Rückt Dir der Flüchtling auf die Pelle, zieh den Pfeffer aber schnelle!


NTV rät von einer scharfen Antwort auf sexuelle Nötigungen durch Flüchtlinge ab. Es könne einen Asthmatiker treffen und dann habe man schnell eine Anzeige am Hals. Also lieber vergewaltigen lassen? Oder besser zu Hause bleiben. Hackt es? Jeder vernünftige Mensch sollte auf Grund der Vergewaltigungen, Raube und Körperverletzungen durch Flüchtlinge in der jüngsten Zeit unbedingt absolut abwehrbereit sein, um sich vor diesen Übergriffen zu schützen. Klar ist der Gang in der Gruppe sicherer, aber auch diese sollte für alle Fälle bewaffnet sein, da auch diese Flüchtlinge in Rudeln zuschlagen.

Die massiven sexuellen und diebischen Übergriffe in der Silvesternacht letzten Jahres sind noch in unguter Erinnerung – der Reflex, die eigene Sicherheit mithilfe von Abwehrstoffen zu erhöhen, liegt im Trend. Manch einer möchte sogar zu größeren und tödlichen Kalibern greifen, doch begnügen sich viele gezwungenermaßen mit freiverkäuflichen Produkten wie Pfefferspray und Reizgas (CS-Tränengas). So ist der Absatz entsprechender Waren sprunghaft angestiegen. Der Handel wittert seine Chance, an den Ängsten der Menschen mitzuverdienen.
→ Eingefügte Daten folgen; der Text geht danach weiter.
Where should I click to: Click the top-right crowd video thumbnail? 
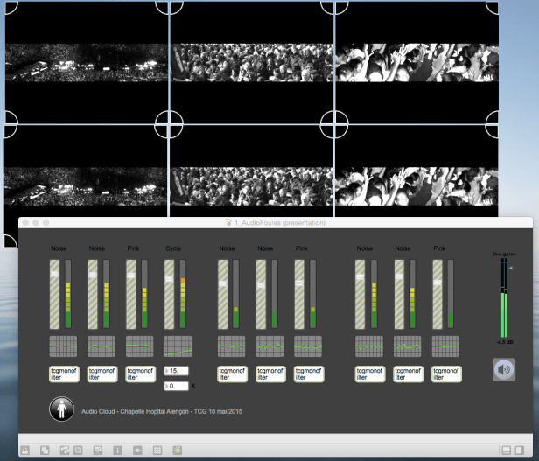click(x=417, y=63)
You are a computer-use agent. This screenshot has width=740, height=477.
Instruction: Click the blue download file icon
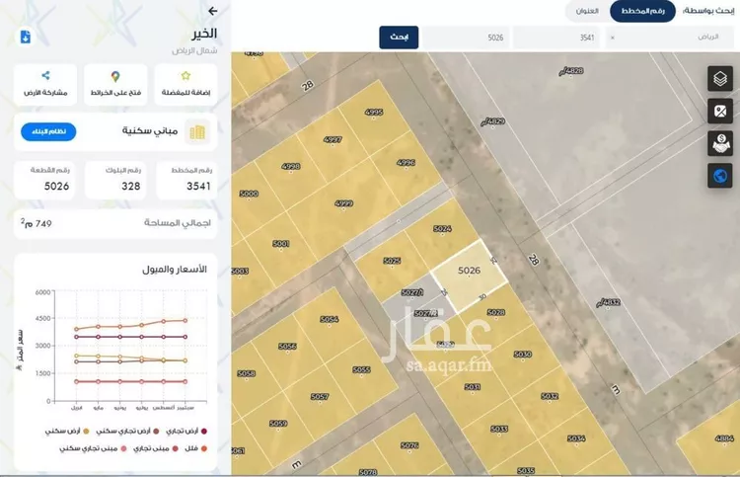[x=26, y=37]
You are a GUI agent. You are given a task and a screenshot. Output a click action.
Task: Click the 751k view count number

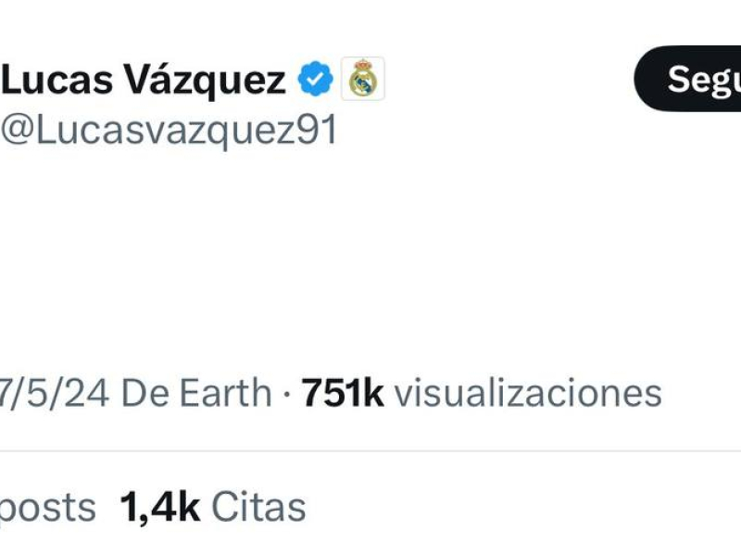[x=343, y=393]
Seit einigen Monaten gibt es Pfefferspray selbst bei der Drogeriemarktkette dm. Dieses wird aus Chili gewonnen, ist organischen Ursprungs und eigentlich zur Tierabwehr gedacht. Reizgas ist hingegen auf chemischen Komponenten aufgebaut… Oder noch besser: Bedrohlichen oder nicht zu kalkulierenden Situationen sollte von vornherein aus dem Weg gegangen werden. Auch in einer Gruppe unterwegs zu sein gibt Sicherheit. Zugegeben, derlei Ratschläge klingen langweilig und besonders für die Silvesternacht ernüchternd. Aber gesunder Menschenverstand ist tatsächlich meist der beste Schutz.